# Civic Matters > Suburban & Other OK Communities > Moore >  Fishing in and around moore

## Jesseda

is there any good fishing spots in or around moore? Also is there a store where i can get a fishing license? Thre use to be a store on sunnyland and 27th street, but it looked closed when i passed it last week.. lmk thanks

----------


## possumfritter

Jesseda...I can't answer your questions about Moore. I just wanted to hop on here and let you know, before you get your license, Oklahoma has some "free" fishing days coming up this month, but I am not sure when?

----------


## SkyWestOKC

The Little River Park on 4th St. just west of Telephone is pretty good.
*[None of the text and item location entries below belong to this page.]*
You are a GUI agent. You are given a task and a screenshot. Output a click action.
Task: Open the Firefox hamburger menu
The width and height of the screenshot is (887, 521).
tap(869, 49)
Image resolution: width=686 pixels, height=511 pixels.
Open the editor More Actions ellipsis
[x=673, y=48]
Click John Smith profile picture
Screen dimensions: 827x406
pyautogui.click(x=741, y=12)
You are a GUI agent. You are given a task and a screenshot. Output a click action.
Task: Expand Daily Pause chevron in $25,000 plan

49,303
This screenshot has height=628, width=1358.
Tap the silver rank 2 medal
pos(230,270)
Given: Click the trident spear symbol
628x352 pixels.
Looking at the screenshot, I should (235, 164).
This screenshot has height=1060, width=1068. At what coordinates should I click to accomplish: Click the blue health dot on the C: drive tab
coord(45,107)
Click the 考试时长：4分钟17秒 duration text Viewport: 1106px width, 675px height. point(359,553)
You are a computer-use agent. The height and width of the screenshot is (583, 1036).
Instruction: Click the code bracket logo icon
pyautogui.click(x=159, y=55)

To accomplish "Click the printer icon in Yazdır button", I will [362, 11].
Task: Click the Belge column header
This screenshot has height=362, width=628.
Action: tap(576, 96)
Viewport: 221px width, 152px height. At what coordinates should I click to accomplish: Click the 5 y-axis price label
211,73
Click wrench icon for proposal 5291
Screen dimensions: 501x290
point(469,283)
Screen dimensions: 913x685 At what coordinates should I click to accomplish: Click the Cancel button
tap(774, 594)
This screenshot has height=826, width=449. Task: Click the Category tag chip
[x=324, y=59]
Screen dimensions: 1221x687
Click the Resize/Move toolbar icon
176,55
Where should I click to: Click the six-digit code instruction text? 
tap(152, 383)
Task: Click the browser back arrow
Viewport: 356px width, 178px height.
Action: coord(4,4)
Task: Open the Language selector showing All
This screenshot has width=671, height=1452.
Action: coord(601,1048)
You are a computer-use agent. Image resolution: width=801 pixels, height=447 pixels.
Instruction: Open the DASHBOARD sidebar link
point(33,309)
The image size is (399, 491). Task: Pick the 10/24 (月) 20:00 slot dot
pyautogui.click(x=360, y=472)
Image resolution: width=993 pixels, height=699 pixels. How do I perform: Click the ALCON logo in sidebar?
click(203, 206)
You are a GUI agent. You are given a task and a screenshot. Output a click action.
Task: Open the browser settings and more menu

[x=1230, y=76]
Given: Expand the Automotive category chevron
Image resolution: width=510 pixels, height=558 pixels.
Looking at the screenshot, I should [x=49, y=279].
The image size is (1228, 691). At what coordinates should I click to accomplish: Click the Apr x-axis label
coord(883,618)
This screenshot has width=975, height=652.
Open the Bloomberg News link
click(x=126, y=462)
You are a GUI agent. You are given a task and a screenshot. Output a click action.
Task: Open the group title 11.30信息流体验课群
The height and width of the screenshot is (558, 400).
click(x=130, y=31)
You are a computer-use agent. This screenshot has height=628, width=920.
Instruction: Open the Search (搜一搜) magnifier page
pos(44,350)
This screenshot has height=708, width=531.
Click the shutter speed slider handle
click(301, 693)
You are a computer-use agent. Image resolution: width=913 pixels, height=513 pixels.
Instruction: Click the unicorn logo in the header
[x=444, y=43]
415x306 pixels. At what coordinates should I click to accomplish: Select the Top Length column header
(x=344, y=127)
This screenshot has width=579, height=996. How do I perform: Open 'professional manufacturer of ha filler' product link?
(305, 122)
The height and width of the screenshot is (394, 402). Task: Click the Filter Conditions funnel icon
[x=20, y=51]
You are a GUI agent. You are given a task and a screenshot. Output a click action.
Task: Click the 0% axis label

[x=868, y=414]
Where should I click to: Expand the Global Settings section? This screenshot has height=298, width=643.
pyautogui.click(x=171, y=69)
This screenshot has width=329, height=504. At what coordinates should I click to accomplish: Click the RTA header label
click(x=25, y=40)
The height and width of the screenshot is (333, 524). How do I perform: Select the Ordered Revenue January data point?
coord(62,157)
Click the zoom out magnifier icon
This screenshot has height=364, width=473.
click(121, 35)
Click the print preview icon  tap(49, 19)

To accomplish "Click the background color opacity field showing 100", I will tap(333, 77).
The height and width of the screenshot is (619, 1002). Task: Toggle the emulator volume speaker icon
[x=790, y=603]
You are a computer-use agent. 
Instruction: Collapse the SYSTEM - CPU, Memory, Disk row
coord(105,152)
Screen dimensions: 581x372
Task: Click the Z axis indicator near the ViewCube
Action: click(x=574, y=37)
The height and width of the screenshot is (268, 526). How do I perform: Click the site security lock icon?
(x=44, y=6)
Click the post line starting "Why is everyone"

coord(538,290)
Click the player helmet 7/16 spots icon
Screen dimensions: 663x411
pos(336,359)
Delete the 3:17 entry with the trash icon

I caught a few perch the other day, my brother caught a catfish, and I saw a few other people catching some catfish (2-3 lb).

----------


## jstanthrnme

This old thread might have some answers.

http://www.okctalk.com/okc-undergrou...8-fishing.html

----------


## MsDarkstar

I'm pretty sure you can get a license at Hollywood Corners convenience store; they're at corner of Porter & Franklin Rd if you're going the old way to Norman from Moore.  They've got bait & tackle so I'm pretty sure they do licenses too.

A friend of mine fishes at a place that's straight West down 12th St.  Well, it's 119th by the time he gets where he's going.  There's a park out there on the other side of I-44 that's got a place to fish.  He says it's good fishing.

*edit: it's South Lakes Park  http://www.okc.gov/parks/southlakes/index.html

----------


## mack1520

A fishing license can be purchased online at:

wildlifedepartment.com

----------


## SkyWestOKC

I went to South Lakes on Sunday, terrible fishing. Maybe I was at the wrong pond. I lost two crank baits because of all the branches and limbs underwater, the water is also too murky to see the limbs that are under the water. Maybe I was at the wrong pond.

----------